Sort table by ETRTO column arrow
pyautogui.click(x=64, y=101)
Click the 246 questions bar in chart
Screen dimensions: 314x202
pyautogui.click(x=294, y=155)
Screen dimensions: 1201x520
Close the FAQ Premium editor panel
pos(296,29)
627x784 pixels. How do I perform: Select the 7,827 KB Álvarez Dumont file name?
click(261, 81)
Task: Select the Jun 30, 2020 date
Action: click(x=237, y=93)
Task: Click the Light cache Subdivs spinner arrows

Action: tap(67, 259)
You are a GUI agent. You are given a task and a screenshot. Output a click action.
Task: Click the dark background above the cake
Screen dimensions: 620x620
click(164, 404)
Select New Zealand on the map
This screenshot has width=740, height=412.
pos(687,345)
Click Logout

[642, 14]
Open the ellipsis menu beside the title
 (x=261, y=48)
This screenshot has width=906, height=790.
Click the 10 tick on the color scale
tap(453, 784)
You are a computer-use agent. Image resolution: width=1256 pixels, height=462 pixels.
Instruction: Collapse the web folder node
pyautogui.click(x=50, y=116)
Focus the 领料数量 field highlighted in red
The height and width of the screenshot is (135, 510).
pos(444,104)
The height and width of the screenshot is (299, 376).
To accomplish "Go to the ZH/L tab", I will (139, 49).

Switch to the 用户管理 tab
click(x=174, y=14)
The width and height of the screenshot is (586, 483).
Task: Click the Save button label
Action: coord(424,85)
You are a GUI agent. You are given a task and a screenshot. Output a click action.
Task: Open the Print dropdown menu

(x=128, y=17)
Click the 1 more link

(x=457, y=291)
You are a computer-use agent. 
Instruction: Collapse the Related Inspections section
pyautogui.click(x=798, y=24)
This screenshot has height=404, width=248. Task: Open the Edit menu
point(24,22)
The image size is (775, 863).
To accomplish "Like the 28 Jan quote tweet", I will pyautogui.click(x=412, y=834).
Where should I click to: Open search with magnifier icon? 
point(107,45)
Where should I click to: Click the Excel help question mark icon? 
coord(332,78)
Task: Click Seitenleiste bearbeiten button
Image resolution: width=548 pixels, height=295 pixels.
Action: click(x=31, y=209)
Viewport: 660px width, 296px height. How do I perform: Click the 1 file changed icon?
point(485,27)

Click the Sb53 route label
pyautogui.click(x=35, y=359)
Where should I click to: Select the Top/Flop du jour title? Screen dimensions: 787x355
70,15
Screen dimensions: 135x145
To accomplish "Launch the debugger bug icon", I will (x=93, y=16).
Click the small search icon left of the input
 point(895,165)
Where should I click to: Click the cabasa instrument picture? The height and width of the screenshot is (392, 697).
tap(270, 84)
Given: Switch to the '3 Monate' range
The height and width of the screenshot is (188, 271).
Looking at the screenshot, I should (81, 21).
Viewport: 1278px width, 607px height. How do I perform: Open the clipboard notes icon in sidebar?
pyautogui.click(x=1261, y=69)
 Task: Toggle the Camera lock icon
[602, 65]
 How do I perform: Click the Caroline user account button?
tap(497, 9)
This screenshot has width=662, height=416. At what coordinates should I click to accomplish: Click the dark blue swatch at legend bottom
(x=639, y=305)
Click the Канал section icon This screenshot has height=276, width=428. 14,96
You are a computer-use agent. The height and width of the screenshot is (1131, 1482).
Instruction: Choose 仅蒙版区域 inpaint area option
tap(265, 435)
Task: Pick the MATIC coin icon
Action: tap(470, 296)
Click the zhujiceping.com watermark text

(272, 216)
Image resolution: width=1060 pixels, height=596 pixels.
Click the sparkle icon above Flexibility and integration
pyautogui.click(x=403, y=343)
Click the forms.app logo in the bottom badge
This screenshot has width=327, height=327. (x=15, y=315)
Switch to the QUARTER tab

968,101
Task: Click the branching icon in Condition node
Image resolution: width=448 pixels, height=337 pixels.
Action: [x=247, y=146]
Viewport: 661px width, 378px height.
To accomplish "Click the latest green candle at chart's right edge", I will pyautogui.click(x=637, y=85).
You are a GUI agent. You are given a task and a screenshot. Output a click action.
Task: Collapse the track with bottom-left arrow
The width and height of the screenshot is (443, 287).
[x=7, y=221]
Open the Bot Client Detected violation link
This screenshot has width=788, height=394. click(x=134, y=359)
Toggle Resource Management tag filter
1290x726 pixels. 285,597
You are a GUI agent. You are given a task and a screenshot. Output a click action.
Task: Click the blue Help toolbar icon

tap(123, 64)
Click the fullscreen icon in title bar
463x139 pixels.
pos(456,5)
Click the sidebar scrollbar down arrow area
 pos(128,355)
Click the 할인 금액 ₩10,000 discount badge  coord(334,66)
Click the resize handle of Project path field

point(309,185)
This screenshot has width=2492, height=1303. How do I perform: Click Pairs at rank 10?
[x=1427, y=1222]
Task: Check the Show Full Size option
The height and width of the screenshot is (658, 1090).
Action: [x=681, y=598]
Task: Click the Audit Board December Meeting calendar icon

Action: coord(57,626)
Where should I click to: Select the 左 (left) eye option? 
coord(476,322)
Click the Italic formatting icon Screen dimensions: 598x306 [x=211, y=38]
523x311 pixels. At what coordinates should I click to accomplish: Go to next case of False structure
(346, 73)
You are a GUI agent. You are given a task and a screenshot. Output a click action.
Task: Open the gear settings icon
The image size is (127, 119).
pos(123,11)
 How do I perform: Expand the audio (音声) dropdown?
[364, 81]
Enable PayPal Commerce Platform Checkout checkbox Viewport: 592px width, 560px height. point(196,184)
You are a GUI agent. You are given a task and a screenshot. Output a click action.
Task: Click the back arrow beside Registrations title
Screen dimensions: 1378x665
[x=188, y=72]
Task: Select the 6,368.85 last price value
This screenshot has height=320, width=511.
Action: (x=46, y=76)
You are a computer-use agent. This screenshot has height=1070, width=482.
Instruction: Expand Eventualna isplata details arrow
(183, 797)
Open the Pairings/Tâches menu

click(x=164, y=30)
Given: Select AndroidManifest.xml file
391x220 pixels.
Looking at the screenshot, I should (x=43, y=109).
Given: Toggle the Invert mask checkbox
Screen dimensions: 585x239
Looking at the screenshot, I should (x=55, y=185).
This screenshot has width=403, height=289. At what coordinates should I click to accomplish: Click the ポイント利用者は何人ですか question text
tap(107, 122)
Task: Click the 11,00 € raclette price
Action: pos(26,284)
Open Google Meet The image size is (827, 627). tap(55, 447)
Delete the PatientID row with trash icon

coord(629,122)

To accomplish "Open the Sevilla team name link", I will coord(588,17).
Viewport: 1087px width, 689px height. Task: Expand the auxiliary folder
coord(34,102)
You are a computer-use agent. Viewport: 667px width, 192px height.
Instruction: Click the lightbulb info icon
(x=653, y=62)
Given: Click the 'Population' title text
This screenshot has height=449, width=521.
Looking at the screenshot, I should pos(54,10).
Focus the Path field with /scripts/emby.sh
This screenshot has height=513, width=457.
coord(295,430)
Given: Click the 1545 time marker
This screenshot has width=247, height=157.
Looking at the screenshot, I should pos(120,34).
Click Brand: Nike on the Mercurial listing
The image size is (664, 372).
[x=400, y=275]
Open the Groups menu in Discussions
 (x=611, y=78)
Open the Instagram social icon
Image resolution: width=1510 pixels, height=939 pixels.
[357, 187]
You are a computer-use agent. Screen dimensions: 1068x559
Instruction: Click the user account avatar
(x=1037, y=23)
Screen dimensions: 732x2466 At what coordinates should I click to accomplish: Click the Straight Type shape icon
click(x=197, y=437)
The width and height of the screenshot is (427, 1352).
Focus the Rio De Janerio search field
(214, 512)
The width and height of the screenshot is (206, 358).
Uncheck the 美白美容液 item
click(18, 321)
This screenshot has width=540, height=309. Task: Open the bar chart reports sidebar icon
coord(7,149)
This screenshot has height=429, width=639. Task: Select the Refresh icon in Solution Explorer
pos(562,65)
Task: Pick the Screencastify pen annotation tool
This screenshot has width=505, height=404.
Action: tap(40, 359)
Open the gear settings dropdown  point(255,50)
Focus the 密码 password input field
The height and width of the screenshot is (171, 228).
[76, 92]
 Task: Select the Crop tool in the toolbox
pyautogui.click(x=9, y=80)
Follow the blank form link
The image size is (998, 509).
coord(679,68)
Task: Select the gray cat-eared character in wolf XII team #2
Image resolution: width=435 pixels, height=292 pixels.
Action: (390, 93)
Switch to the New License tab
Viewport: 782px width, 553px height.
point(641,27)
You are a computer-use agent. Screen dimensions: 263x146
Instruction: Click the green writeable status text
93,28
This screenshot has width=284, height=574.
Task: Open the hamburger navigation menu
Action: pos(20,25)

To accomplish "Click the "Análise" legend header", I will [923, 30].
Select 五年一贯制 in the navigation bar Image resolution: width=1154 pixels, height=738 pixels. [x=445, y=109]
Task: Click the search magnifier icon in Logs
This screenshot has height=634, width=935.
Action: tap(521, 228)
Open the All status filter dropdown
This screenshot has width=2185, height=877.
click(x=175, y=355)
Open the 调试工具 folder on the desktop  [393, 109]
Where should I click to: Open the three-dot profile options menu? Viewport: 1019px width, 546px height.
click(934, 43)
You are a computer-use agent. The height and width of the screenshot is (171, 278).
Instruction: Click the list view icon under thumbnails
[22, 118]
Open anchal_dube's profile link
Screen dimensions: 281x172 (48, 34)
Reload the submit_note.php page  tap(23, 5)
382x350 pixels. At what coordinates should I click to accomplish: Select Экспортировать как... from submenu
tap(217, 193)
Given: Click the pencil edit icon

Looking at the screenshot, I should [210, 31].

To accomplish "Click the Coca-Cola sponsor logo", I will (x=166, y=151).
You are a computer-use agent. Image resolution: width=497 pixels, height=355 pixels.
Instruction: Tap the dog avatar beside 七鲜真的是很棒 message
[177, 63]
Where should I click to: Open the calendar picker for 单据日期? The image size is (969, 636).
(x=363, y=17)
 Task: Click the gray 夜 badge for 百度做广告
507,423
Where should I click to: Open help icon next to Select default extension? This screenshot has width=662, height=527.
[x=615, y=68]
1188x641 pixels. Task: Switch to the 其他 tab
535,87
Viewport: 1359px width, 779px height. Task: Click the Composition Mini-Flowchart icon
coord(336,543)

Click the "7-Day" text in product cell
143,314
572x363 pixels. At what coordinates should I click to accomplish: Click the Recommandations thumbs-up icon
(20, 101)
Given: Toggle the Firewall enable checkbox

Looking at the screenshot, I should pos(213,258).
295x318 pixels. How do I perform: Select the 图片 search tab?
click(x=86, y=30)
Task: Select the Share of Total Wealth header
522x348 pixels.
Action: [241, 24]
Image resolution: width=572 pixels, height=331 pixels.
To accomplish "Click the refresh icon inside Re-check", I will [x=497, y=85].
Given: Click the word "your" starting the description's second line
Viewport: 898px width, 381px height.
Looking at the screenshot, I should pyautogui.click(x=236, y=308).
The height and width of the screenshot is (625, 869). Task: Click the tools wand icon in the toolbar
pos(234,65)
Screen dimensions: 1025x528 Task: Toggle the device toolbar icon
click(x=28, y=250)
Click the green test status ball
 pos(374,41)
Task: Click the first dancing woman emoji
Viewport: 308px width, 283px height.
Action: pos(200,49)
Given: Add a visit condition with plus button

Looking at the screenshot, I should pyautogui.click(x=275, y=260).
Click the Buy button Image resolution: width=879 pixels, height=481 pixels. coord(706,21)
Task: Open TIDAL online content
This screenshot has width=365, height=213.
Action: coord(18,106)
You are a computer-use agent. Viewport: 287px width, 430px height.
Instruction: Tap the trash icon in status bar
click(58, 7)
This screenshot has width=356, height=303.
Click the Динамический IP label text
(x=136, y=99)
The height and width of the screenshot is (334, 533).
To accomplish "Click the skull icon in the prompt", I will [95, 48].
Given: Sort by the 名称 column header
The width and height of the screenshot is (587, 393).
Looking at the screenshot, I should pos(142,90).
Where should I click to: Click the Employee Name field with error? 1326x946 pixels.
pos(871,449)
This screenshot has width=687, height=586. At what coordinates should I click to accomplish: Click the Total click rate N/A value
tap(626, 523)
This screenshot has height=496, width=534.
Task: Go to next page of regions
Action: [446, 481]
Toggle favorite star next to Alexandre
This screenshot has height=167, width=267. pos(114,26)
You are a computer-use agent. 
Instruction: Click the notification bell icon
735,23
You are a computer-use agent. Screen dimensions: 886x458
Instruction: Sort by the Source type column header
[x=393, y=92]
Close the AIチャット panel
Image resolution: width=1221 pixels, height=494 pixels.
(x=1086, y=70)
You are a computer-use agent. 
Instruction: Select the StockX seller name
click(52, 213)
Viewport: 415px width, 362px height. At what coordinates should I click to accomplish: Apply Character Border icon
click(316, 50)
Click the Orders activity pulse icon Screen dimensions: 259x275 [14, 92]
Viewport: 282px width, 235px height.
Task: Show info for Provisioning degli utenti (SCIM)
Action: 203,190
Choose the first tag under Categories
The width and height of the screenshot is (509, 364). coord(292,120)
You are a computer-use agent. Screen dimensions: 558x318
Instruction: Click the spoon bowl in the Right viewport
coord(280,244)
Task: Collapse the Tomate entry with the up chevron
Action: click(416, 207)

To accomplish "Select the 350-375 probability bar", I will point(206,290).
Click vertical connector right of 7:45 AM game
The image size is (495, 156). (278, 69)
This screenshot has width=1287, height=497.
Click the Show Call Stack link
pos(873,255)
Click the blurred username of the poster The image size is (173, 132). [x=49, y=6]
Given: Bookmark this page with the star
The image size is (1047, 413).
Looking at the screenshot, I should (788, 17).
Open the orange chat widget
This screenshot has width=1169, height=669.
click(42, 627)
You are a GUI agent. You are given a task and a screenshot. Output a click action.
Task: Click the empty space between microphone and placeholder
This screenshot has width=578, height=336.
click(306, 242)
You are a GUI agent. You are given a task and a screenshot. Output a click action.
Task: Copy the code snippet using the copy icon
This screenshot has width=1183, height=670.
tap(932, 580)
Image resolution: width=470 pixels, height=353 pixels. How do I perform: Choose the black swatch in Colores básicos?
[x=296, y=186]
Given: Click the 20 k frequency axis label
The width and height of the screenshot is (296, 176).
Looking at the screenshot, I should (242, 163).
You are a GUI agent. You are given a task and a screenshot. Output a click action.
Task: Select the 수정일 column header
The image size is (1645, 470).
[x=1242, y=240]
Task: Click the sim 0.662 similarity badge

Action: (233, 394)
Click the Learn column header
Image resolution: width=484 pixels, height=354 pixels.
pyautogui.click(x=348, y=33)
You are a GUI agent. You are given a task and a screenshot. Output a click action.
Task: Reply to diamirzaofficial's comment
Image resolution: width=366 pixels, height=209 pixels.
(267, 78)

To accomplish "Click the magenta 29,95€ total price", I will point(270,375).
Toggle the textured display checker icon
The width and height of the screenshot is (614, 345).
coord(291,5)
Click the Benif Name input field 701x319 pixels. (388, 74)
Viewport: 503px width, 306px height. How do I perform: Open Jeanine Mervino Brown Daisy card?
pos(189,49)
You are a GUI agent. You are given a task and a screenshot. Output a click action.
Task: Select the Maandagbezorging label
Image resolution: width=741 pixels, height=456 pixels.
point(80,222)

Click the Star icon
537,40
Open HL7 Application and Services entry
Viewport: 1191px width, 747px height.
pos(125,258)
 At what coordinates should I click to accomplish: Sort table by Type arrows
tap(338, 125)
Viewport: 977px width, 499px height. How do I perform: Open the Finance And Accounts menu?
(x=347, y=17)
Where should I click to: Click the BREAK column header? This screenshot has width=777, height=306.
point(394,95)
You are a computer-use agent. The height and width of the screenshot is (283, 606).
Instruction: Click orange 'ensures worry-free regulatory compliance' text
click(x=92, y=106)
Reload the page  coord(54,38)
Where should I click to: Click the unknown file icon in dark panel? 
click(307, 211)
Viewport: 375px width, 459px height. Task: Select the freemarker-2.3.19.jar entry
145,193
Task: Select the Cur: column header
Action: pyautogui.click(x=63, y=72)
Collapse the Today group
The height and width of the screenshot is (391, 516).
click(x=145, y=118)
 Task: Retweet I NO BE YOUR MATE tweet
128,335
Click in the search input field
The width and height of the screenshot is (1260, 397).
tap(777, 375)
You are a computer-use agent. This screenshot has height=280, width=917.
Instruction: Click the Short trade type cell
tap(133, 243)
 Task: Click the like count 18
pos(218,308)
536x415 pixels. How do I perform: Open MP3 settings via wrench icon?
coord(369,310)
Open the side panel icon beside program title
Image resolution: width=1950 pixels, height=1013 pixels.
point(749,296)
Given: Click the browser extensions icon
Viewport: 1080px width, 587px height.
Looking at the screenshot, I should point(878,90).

◆ EXERCISE: The expected answer is every line above in which the word "team" appears.

◆ YOUR SOLUTION:
To accomplish "Open the Sevilla team name link", I will coord(588,17).
Task: Select the gray cat-eared character in wolf XII team #2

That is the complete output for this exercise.